The Delta Variant, pregnancy with a toddler, and the Texas 6-week abortion ban
Welcome to meteorological fall!
From the break that I took writing over the summer, you can tell that we worked on getting out of the house for the first time with a toddler during a pandemic. Things felt safer once Matt and I were both vaccinated, so we traveled out of state to see (mostly vaccinated) family between Memorial Day and the end of July.
Then, as the Delta variant spread and we started learning about friends with breakthrough Covid cases, we decided to start locking down again since Toddler H is unvaccinated and I am once again pregnant!
So yes, we will end up with two pandemic babies, hopefully bookmarking the start and end of everything (or at least the beginning of the endemic phase of the current pandemic).
The Texas Six-Week Abortion Ban
Today, a new state law goes into effect in Texas that effectively bans abortions after 6 weeks gestation, which is just two weeks after a missed period (assuming a normal 28-day cycle with no irregularities) and before many women even think to take a pregnancy test.
Additionally, it rewards private citizens for reporting anyone involved with helping a woman obtain an abortion after 6 weeks of pregnancy, from the person giving the pregnant person a ride to a clinic to the receptionist checking the pregnant person in at the clinic. The “bounty” for a report like this (essentially, a private citizen suing another private citizen for aiding an abortion) is up to $10,000.
For those of us who got pregnant with the help of a fertility clinic (my first and second pregnancies were assisted with Letrozole medication while this third was a “spontaneous” conception), it was still unlikely that we had our first ultrasound before 6 weeks gestation, since, as they tell you, there’s not much to see before 6 weeks.
Additionally, I experienced a miscarriage of my first pregnancy at 8 weeks after a heartbeat was already found at 6 weeks. Under this new law, I would likely have been investigated for losing this very wanted pregnancy and would have had trouble removing the remaining “products of conception” via surgery after failing to pass everything on my own. I wrote in detail about this on a thread of Twitter (click to see the full thread).

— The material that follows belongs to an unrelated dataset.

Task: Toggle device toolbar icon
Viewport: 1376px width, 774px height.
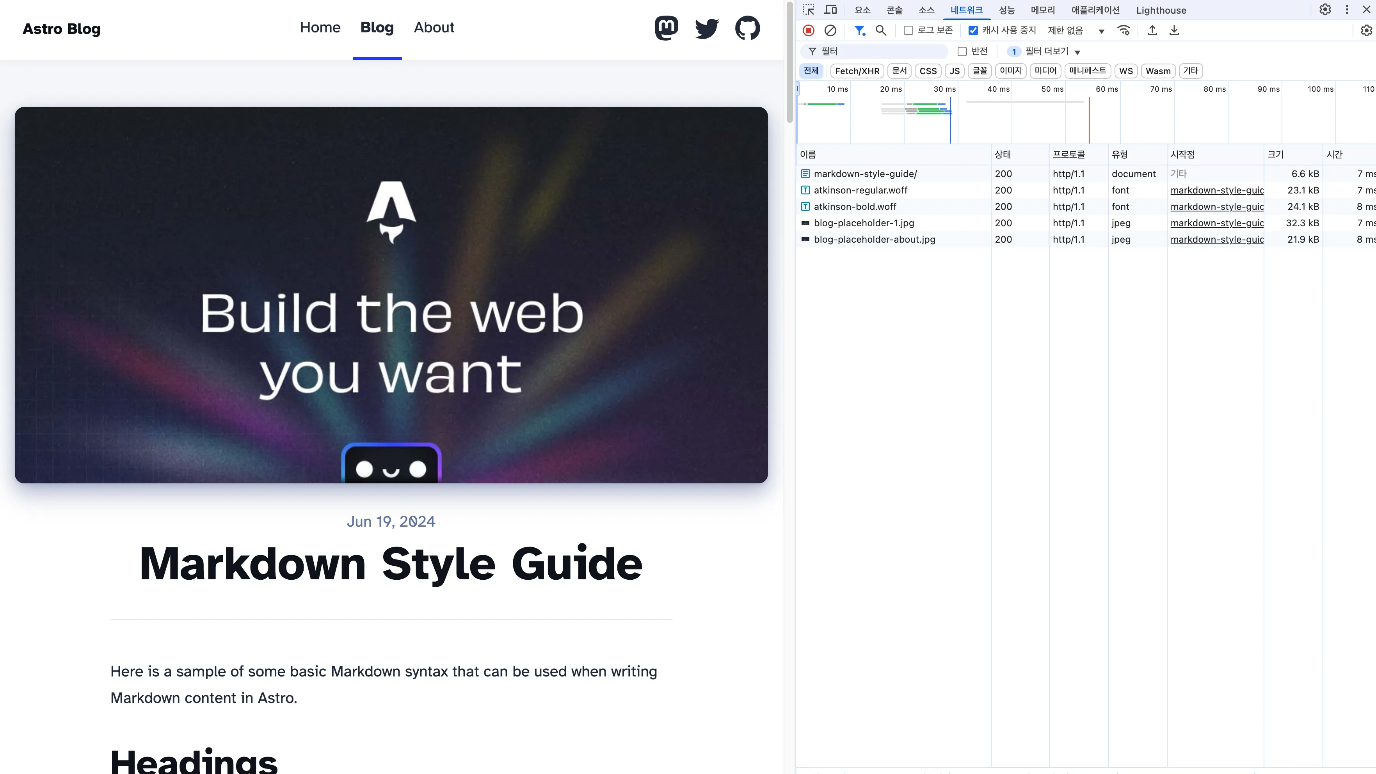Action: pyautogui.click(x=830, y=10)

This is a difficult day for all women and people with a uterus, as even doing everything “right” could still land you in hot water.
The Delta Variant (And Others)
Schools around the country have begun in-person classes again while we await vaccination approval for those under 12. While this did not seem to be as much of a problem with the original strain and Alpha/Beta variants, the Delta variant has hospitalized and even killed many children.
Statistically speaking, yes, children are at lower risk of having a severe case of Covid, but we are still uncertain what type of long-term impacts the disease will have on their development (or on adults, for that matter).
Thankfully, vaccinations decrease your likelihood of catching a “breakthrough” Covid infection, and those that do occur are less likely to result in hospitalization. Those who have caught these cases, however, will tell you that they do not want to catch another case! “Mild” Covid in the clinical sense may not feel very mild when you are experiencing it.
So how about our unprotected children?
At the time I am writing this, it looks like we are still at least a couple of months away from approving EUA on a vaccine for those aged 5-12, while those under 5 will likely not have a vaccine available until 2022. In the meantime, Covid is still spreading and mutating (largely among the unvaccinated) into additional variants that may eventually be able to evade our vaccines.
In one scary instance, an infected teacher took off her mask to read aloud to her class and infected many of the students in her classroom (the study also suggests there were other opportunities for her to infect the students before she got tested). There was also a high-quality HEPA filter being run in the classroom and windows were open, which indicates the higher transmissibility of the Delta variant as well (compared to the original strains of the virus).
So what can we do?
Get vaccinated, first of all.
As adults, we should continue masking, vaccinated or not, to prevent spreading the virus to vulnerable communities that cannot be vaccinated (which includes many immunocompromised people in addition to children) or that are too young to wear masks (under 2).
For children who are able to wear masks, some places are beginning to make better quality child-sized KN95s and KF94s (the South Korean equivalent to the Chinese KN95) that protect both the wearer and those around them when worn properly.
We are likely beyond the point in the pandemic that cloth masks alone are worth using. Invest in higher-quality masks to protect yourself as well as others.
One website that I have successfully gotten quality masks from is BeHealthyUSA, since there are now fake masks popping up on Amazon that do not have the correct filtration in place to protect you.
This has the potential to be a difficult fall and winter…again. Stay informed, stay updated, and get a booster Covid shot when it becomes available to you.